I've just seen an absolutely disgusting article. I said "seen", not "read", because I'm blind and I could not read it.
for your reference, here's the first beautiful sentence of this article:
"ffGE ARrj XRejm XAj bZgui cB R EXZgl, Rmi mjji jrjg-DmygjREDmI XgRDmDmI iRXR XZ DlkgZrj."
I don't know the technology behind this BS, but screen readers see it as scrambled text, kind of encrypted or something like this.

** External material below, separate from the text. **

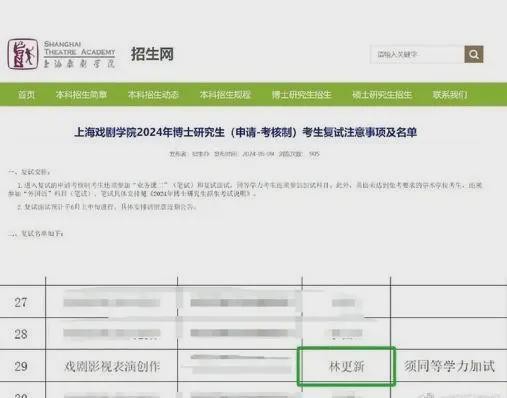The height and width of the screenshot is (398, 507).
Task: Click the 招生网 site title
Action: pyautogui.click(x=152, y=54)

I guess it's some font juggling (ChatGPT supposed it's gliph scrambling, where random Unicode values are mapped to random letters — I'll trust her in this because I really don't care about the tech behind it), but if you have a tiny little grain of empathy, never ever ever do this, for goodness sake.
tilschuenemann.de/projects/sac…
#Accessibility #Blindness #Empathy #BadPractices #Web #Text

reshared this

in reply to André Polykanine

I'm viewing the article in Firefox as a sighted person and it's displaying as gibberish to me.

Even if it did work, if it's doing what I'm guessing it's trying to do it would be thoroughly unpleasant to read and I would leave the site immediately.

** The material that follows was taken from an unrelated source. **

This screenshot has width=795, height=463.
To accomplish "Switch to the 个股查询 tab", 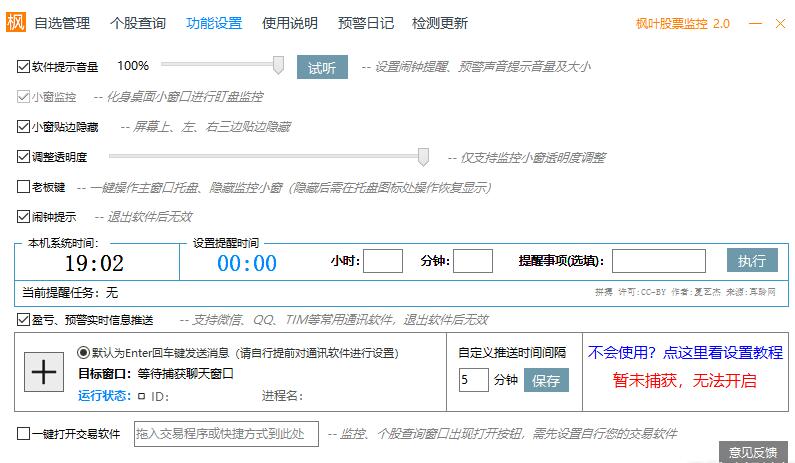I will click(x=137, y=23).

But agreed, it is not okay to intentionally sacrifice accessibility.

This entry was edited (13 hours ago)
in reply to André Polykanine

From the article "This works as long as scrapers don't use OCR for handling edge cases like this, but I don't think it would be feasible."

Lol, the article says it breaks copy and paste. I took a screen print, opened the image in macOS Preview, and selected the text.

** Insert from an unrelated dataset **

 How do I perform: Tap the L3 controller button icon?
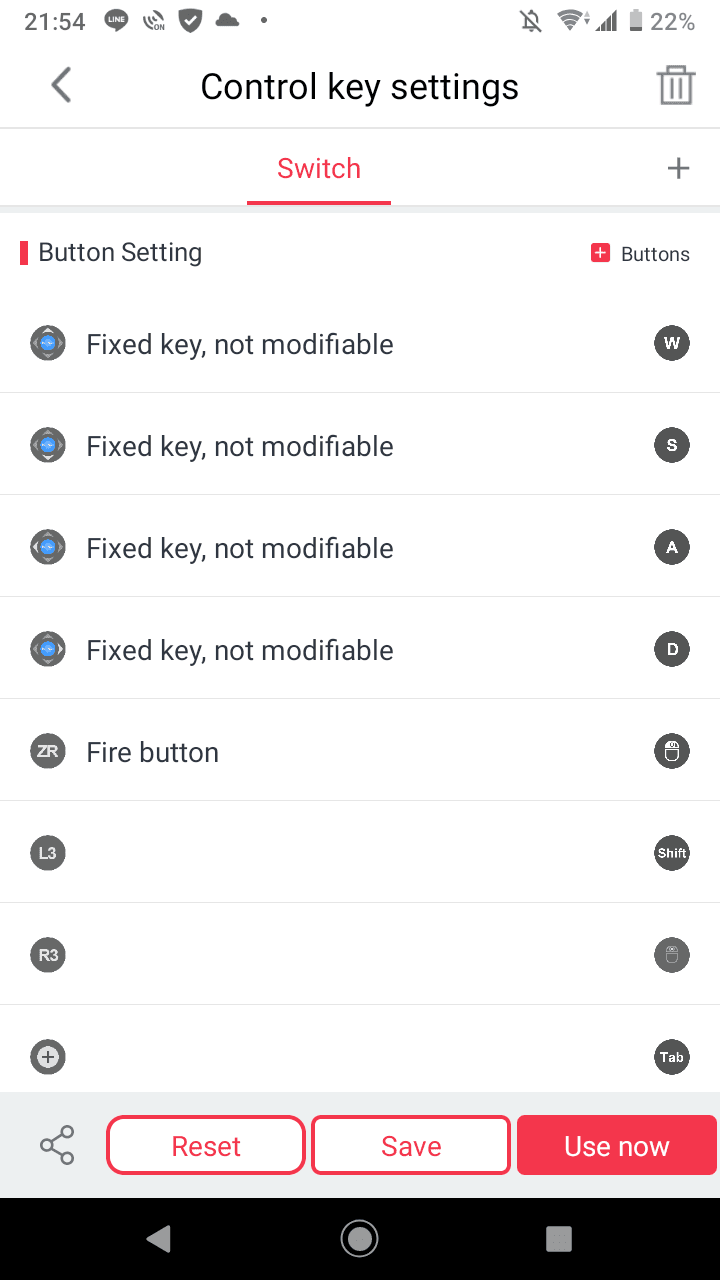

A tech workaround for what this tech is doing is easy. Firefox and Acrobat both already do OCR. A scraper could do so as well.

in reply to André Polykanine

The title is "sacrificing accessibility for not getting web-scraped".

I do not agree with this approach and it looks more like a proof of concept:
Is this where the industry could be moving towards? Absolutely.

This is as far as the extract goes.